Parts of the exercise.
A. In the abstract on protein isoform function, what two things does the proposed framework analyze jointly to find functional regions of proteins?
B. Please continue the abstract on protein isoform function from its final sentence onward.

Text segment.
▼

Abstract:

Through alternative splicing, the same gene can be translated into multiple protein isoforms with distinct functions. Isoforms are specific to diseases, tissues and cell types, providing valuable insights into various biological processes. Thus, predicting isoform sequence function is an essential task within bioinformatics. Unfortunately, traditional methods rely on poorly performing tools, integrating various data sources is challenging, and important features like intrinsically disordered regions are frequently overlooked.

To solve this problem, we propose a universal sequence annotation framework utilizing protein Large Language Models (LMMs). The approach detects and annotates functional regions of proteins through a joint analysis of attention scores and embeddings. Our proof-of-concept analysis demonstrated that this method successfully recovers known protein domains. Importantly, we also identify regions, which were annotated by other tools, highlighting the generalizability of this approach. While protein sequences provide direct insight into the function of protein isoforms, the underlying regulation is largely determined at the DNA level through regulatory elements such as splicing enhancers and silencers. By extending our framework to DNA sequences, we aim to capture the regulatory mechanisms that drive isoform diversity and expression. Furthermore, we will incorporate other isoform annotation databases to make a unified annotation tool for both known and novel isoforms.

▲

Data items:
▼

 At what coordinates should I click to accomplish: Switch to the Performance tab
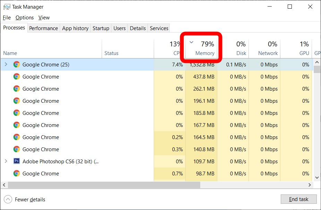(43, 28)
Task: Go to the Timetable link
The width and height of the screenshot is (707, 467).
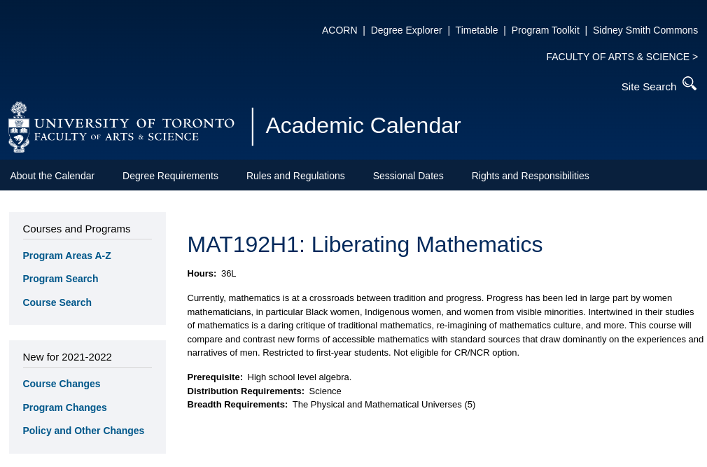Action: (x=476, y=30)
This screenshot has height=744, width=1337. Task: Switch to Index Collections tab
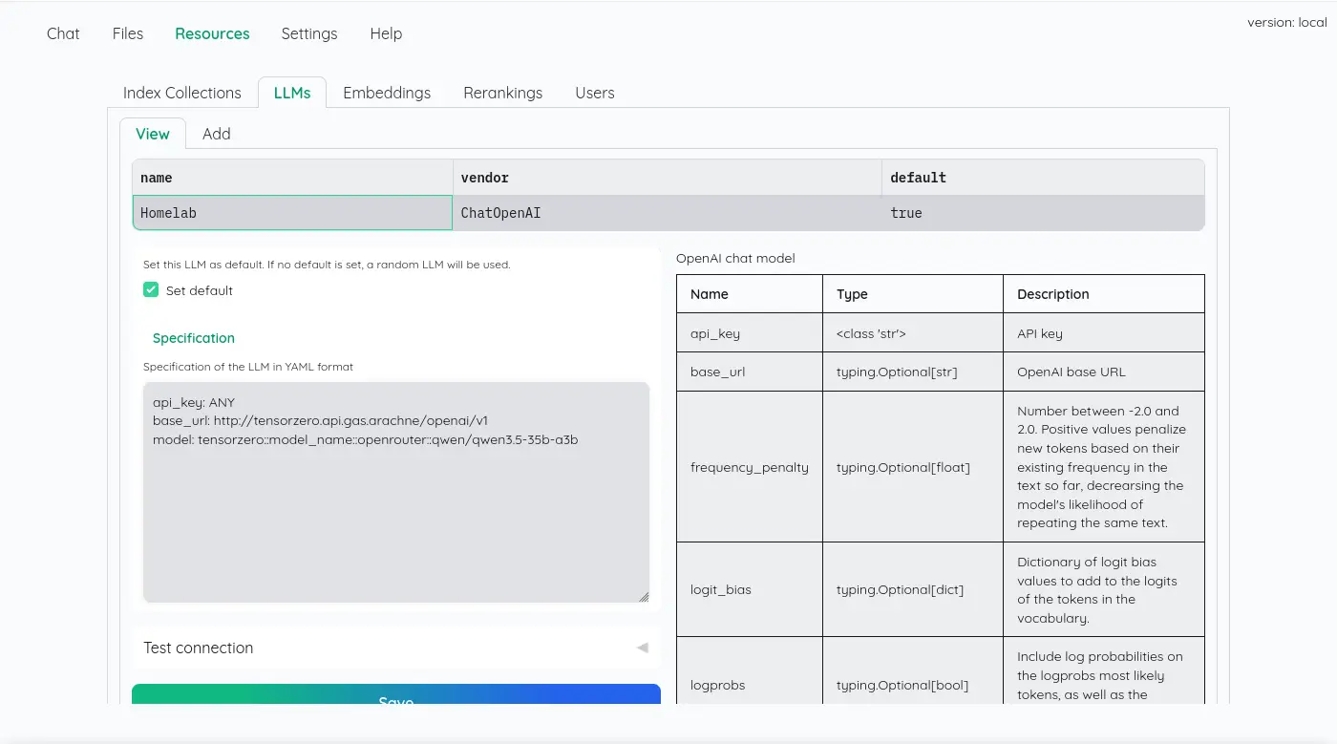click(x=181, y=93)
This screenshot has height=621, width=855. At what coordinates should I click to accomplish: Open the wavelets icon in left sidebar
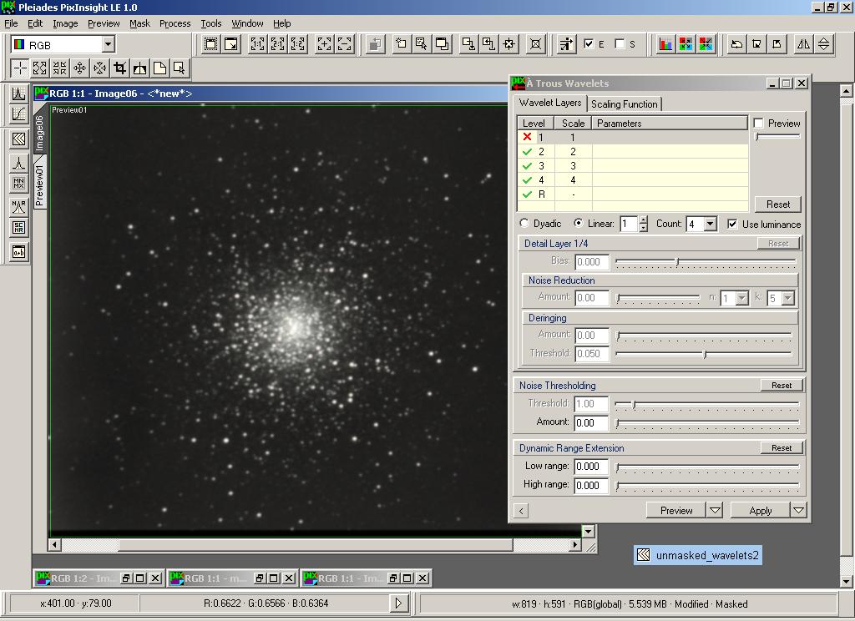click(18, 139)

▲

Exercise answers.
A. Attention scores and embeddings.

B.
We anticipate this project will enhance the accuracy and completeness of functional elements, providing a more reliable resource for studying the role of protein isoforms in health and disease. By integrating diverse data sources and creating an adaptable framework, our tool can support both basic research and isoform-targeted therapies. Lastly, we believe our innovative use of LLMs will inspire other researchers to utilize these models in intriguing new ways.